Lo storico Zeev Sternhell descrive una vera e propria corrente della modernità basata sul culto di
tutto ciò che distingue e separa gli uomini, nata come critica alla rivoluzione francese e
all'illuminismo per poi rinvigorirsi come cultura di massa della destra novecentesca. L'ideologia che
motiva l'azione razzista e squadristica degli skinheads da stadio, dilaga ben oltre i manipoli di
quella minoranza paranazista.
Mi guardo bene dal fare un tutt'uno con la riscoperta della spiritualità contro il mercatismo, su cui
Giulio Tremonti fonda la nuova legittimità popolare di una politica votata a dominare le insidie
della globalizzazione. Così come non collego la parodia terroristica del "Fronte Cristiano
Combattente" di Roberto Sandalo – specializzato in attentati alle moschee – con la recente ripresa
del tradizionalismo cattolico preconciliare. Ma non c'è dubbio che l'humus culturale delle ronde a
presidio del territorio, l'enfatizzazione smisurata del pericolo rom, l'irrisione del "buonismo" di cui
sarebbe colpevole il volontariato cattolico, sono frutti di quella medesima critica alla società
contemporanea. Dove la destra si concepisce come naturale adesione alle diversità dei popoli che la
sinistra pretenderebbe invece di comprimere in una gabbia oppressiva, innaturale, omologante.

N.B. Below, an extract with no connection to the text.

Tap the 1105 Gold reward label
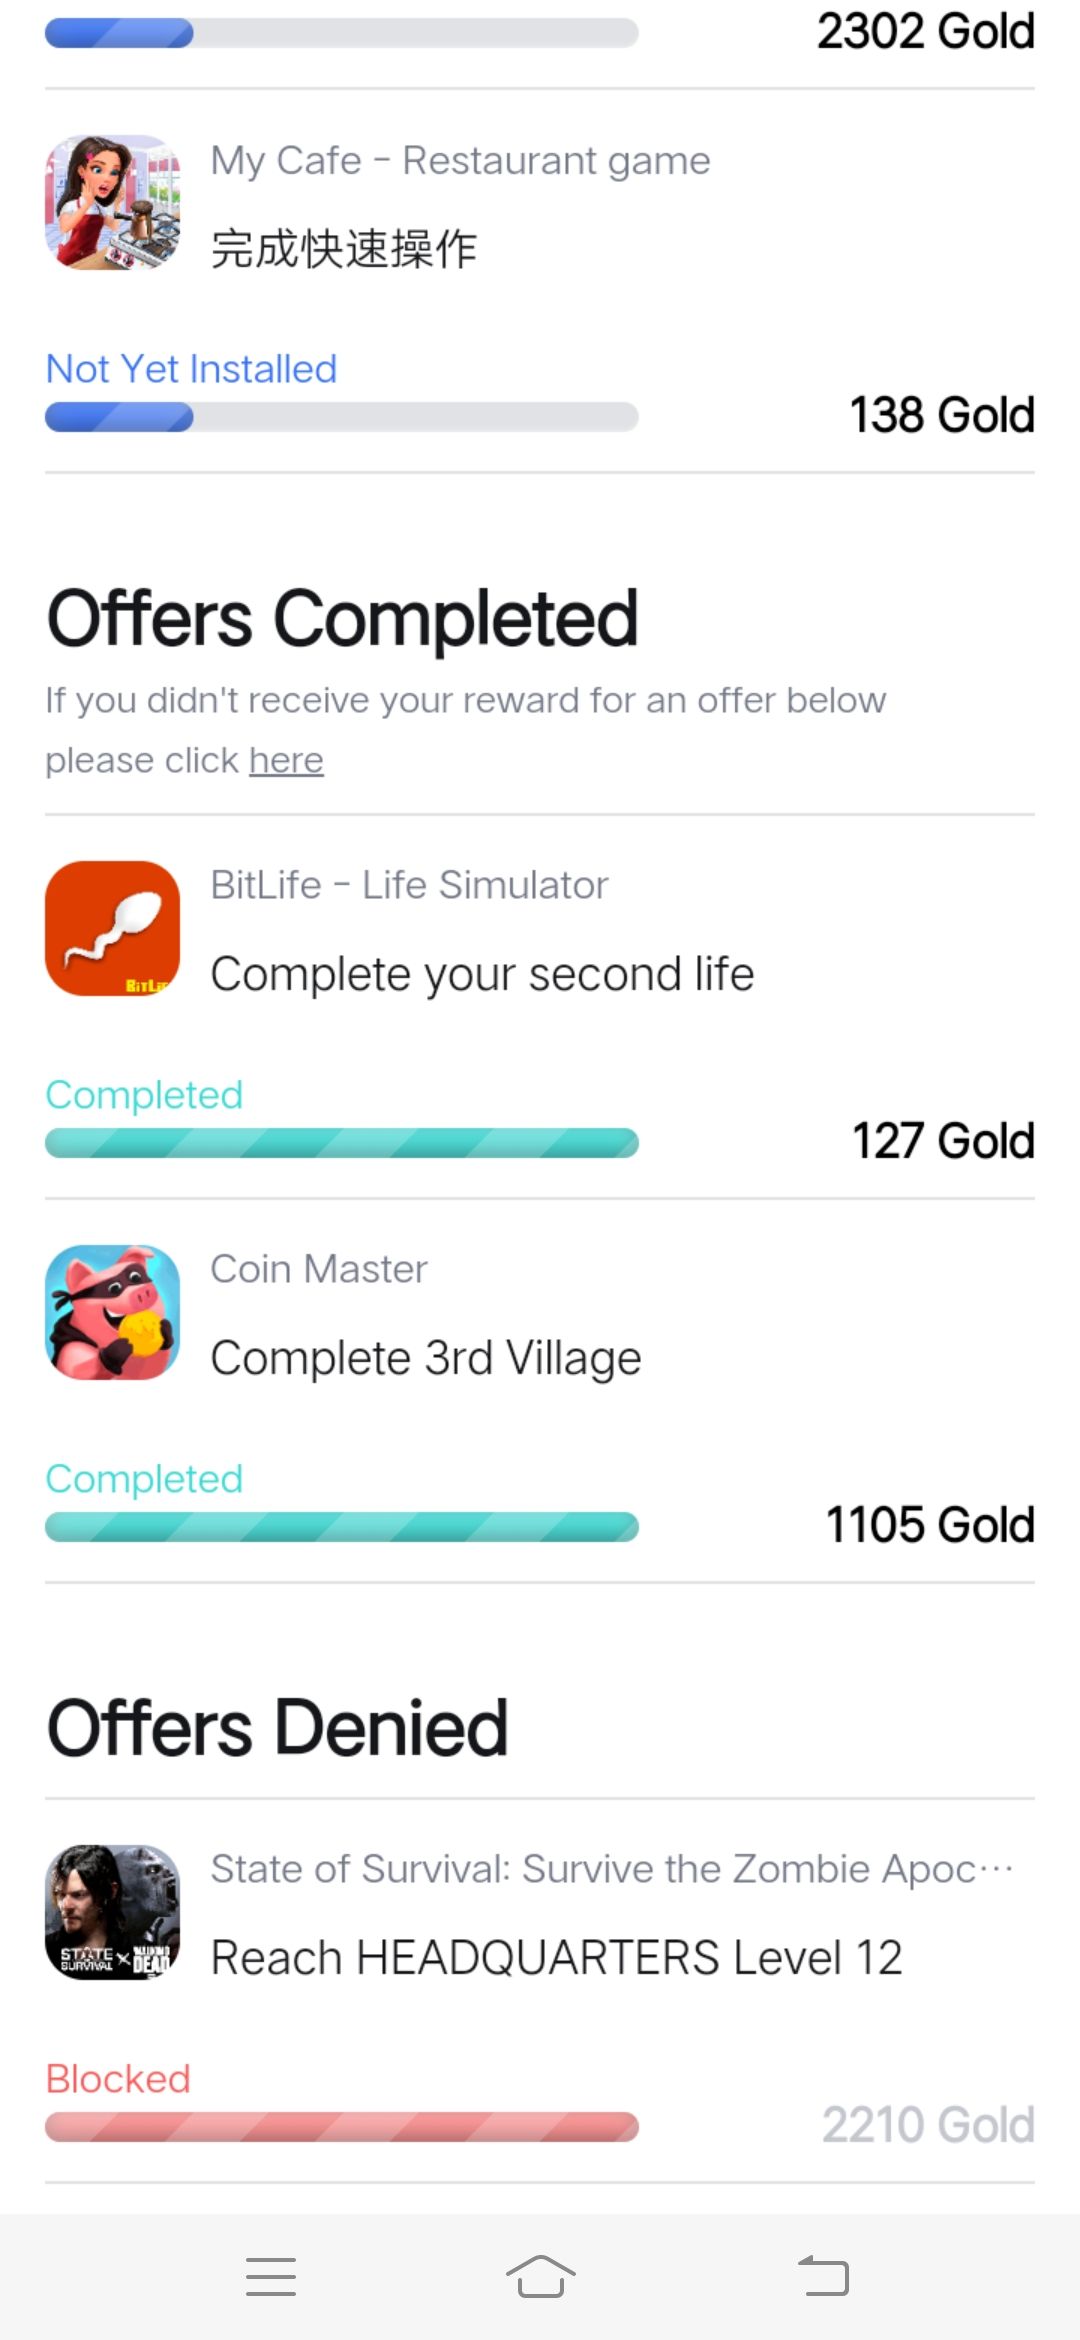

Pochi giorni fa il sindaco leghista di Logagnano di Soma (Verona) ha invocato la pena di morte per
il ventenne rumeno Claudio Stioleru colpevole dell'omicidio del suo datore di lavoro e
(probabilmente) della moglie. Poi è emerso che Stioleru doveva soggiacere a umilianti pretese
sessuali da parte della sua vittima, il che non giustifica certo il delitto ma rivela un quadro di soprusi
perpetrati all'ombra della clandestinità. Sono le medesime forme di mercificazione dell'umano che
alimentano il traffico della prostituzione femminile immigrata. Solo che difficilmente le ragazze
rumene e moldave uccise e abbandonate nei sacchi della spazzatura finiscono in prima pagina come
le "nostre" donne violentate dagli stranieri, biecamente compatite in campagna elettorale a
differenza dell'80 per cento degli stupri consumati tra le pareti domestiche.
Così il legittimo allarme per la microcriminalità che affligge le periferie urbane diviene un'altra
sinistra, indicata come artefice di una globalizzazione che spalanca le frontiere. La falsa ideologia
della diversità italiana (o padana, o cristiana) da preservare, autorizza di nuovo quel che ci
illudevamo fosse definitivamente proibito: la colpevolizzazione di interi popoli, accusati di essere
per loro stessa natura subdoli, violenti, pericolosi.
E' inutile stupirsi poi quando si scopre che dei ragazzi di buona famiglia rivestono i panni dei
giustizieri ariani e passano all'azione: come già i brigatisti di sinistra trent'anni fa, anche loro si
proclamano avanguardia di un movimento popolare più vasto. E come allora può capitare che la
violenza metropolitana, divenuta stile di vita, ferisca e uccida "per sbaglio" bersagli più vicini alla
nostra sensibilità di quanto non lo siano i loro obbiettivi abituali.